Multi-strategy synergistic scheme for progressive construction and optimization of non-covalent all-polysaccharide double-network hydrogels

To reduce the use of synthetic polymers and avoid the potential risk of chemical cross-linking, this work proposes a multi-strategy synergistic scheme for the progressive construction and optimization of non-covalently interacting chitosan (CHI)/alginate (ALG) (CA) all-polysaccharide double-network (DN) hydrogels. The hydrogen-bonding solubilization strategy effectively avoided the generation of CHI-ALG polyelectrolyte complexes and endowed the CA solution with heat-induced gelation properties.
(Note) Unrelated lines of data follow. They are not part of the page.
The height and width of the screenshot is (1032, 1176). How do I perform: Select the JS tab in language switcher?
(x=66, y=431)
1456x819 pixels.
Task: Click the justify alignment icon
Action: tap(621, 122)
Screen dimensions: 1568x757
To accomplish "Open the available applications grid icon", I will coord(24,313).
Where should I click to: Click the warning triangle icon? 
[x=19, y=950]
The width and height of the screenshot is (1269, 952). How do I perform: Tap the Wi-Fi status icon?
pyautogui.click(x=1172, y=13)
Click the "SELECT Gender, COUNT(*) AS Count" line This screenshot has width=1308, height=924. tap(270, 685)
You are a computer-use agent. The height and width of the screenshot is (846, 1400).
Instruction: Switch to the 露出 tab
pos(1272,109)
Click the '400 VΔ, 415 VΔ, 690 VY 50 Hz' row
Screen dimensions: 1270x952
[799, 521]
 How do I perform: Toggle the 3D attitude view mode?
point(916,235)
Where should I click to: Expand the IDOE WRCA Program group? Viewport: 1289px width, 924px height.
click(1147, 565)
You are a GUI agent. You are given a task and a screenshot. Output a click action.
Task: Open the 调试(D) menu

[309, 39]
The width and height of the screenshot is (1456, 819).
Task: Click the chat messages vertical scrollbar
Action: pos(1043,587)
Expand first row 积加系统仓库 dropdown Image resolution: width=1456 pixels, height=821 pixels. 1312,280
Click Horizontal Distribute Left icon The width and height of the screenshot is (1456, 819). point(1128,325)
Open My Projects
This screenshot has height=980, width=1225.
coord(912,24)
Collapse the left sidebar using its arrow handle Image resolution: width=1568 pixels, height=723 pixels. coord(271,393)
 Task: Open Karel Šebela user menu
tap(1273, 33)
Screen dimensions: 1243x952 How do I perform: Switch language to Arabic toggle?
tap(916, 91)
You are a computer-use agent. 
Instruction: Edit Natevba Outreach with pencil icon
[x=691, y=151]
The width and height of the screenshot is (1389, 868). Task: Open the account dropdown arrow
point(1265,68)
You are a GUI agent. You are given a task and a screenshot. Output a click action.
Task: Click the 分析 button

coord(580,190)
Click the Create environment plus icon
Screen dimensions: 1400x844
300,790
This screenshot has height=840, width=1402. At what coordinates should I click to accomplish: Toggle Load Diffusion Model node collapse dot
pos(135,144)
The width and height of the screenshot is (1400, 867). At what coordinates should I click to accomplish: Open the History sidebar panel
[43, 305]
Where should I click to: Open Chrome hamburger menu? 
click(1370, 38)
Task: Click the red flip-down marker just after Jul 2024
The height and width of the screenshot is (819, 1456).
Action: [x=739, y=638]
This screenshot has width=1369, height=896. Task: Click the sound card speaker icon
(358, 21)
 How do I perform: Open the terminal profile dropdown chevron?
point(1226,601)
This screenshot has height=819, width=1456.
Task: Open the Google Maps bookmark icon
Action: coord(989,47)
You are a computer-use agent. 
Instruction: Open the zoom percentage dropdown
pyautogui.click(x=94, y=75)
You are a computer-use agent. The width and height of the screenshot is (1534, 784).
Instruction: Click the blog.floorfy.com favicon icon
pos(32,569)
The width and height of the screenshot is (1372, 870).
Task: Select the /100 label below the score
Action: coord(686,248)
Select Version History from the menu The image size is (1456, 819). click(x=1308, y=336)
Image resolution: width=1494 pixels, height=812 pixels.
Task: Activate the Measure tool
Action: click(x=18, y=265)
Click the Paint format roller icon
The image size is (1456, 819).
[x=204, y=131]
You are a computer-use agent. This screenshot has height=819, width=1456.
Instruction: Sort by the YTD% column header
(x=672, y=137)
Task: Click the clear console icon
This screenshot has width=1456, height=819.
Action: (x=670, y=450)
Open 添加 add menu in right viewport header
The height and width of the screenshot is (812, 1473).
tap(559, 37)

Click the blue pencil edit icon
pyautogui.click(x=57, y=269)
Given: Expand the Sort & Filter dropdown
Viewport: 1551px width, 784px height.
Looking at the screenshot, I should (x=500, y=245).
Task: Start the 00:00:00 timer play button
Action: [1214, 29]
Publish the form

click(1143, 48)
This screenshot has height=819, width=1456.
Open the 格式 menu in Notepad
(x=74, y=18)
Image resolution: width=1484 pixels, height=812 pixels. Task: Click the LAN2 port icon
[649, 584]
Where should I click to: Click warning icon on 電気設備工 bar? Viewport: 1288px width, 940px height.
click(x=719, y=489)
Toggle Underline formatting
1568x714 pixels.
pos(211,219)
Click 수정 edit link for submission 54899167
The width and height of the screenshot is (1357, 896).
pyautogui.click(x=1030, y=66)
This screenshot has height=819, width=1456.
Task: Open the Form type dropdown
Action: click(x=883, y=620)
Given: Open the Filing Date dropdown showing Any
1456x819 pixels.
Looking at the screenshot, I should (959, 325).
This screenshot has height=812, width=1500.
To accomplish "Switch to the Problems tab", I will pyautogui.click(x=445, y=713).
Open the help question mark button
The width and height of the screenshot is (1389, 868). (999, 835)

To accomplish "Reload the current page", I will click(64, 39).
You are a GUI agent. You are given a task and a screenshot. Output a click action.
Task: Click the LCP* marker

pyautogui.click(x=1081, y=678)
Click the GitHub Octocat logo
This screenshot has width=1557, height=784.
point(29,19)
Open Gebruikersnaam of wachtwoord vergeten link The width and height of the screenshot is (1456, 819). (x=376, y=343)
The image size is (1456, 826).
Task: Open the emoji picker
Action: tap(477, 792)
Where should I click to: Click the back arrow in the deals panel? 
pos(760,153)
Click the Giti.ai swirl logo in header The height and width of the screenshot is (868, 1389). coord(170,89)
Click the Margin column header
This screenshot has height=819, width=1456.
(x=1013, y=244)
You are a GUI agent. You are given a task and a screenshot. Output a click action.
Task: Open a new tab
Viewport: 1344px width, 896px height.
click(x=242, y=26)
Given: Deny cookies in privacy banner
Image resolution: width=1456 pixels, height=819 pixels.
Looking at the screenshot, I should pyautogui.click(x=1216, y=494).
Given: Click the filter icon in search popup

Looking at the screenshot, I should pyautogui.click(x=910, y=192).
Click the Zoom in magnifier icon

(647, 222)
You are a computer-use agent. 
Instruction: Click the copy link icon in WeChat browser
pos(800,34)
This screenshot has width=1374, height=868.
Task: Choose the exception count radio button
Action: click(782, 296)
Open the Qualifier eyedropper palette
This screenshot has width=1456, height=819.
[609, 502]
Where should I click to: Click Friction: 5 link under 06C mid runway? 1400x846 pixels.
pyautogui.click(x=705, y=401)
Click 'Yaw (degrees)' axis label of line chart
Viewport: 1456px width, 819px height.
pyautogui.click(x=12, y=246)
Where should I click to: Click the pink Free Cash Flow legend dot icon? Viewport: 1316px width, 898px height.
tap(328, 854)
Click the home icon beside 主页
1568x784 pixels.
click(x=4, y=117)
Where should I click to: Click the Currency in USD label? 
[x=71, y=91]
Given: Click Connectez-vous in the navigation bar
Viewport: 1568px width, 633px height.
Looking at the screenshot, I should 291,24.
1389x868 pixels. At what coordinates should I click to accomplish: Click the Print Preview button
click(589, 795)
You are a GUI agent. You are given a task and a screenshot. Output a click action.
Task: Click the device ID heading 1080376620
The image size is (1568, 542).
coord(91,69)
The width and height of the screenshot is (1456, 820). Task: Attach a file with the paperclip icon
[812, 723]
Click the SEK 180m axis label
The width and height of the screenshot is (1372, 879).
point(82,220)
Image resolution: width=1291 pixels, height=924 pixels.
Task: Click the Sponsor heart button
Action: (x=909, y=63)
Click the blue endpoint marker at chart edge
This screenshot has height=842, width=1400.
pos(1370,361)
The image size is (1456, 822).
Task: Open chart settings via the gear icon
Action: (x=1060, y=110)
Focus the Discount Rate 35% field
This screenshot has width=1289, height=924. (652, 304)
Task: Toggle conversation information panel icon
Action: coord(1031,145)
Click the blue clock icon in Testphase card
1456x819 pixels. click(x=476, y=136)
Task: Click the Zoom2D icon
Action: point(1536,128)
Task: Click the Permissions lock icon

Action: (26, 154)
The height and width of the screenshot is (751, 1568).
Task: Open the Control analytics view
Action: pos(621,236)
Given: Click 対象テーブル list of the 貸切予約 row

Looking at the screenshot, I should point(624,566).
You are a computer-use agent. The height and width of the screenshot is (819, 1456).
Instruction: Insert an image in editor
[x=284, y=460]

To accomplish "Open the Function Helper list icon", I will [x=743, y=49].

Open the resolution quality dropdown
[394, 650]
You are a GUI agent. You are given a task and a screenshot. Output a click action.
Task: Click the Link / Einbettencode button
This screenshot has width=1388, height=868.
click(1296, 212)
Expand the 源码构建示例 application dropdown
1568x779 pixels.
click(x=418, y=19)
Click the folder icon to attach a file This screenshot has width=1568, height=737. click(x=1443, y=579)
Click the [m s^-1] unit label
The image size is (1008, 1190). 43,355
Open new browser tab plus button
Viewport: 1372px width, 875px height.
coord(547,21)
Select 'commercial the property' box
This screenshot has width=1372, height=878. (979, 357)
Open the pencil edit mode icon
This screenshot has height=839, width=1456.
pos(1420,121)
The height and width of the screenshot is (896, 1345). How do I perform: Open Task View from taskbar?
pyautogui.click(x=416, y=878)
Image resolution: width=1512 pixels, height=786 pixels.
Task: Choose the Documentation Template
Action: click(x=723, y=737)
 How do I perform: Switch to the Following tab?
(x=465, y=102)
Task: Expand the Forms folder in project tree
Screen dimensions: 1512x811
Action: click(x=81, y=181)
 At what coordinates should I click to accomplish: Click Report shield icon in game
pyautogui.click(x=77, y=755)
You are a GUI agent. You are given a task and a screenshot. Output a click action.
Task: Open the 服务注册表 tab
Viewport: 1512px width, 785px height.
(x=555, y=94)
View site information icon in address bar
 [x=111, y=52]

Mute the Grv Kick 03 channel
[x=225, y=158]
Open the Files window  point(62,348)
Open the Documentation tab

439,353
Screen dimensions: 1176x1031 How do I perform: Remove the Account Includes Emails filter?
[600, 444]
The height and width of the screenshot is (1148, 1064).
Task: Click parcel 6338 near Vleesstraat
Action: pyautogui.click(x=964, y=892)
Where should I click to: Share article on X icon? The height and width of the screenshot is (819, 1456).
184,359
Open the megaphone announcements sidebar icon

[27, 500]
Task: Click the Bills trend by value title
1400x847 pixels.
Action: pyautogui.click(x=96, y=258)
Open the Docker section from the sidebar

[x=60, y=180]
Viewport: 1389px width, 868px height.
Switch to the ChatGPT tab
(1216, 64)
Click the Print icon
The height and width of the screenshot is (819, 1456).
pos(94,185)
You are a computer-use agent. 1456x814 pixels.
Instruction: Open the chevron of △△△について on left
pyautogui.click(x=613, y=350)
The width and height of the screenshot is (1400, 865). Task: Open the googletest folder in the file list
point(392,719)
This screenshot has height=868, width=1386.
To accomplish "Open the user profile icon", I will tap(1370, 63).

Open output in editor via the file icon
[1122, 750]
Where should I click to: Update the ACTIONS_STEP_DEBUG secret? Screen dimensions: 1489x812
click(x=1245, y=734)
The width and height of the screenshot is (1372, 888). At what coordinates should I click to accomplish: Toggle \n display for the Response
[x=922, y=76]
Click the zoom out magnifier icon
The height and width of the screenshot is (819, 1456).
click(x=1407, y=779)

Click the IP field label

Relatedly, the heat-induced selectivity promotes CHI self-crosslinking via hydrogen bonding to produce phase separation, ensuring the construction of the first network of CHI in CA DN hydrogels. Importantly, ALG formed ALG aggregates under CHI first network restriction and poor solvent induction, which enhanced the mechanical properties of CA hydrogels by 728.30 %. Moreover, the double-ion cross-linking ensures the stabilization of ALG aggregates and constructs the ALG second network in CA hydrogels. Notably, the CA DN hydrogels show greater than 90 % antibacterial activity for Staphylococcus aureus and Escherichia coli which can effectively prevent the CA DN hydrogels from being contaminated by bacteria in preparation and practical application. The excellent comprehensive properties of CA DN hydrogels constructed in this work make them promising materials, and the multi-strategy synergistic scheme provides new ideas for the construction and optimization of all-polysaccharide DN hydrogels.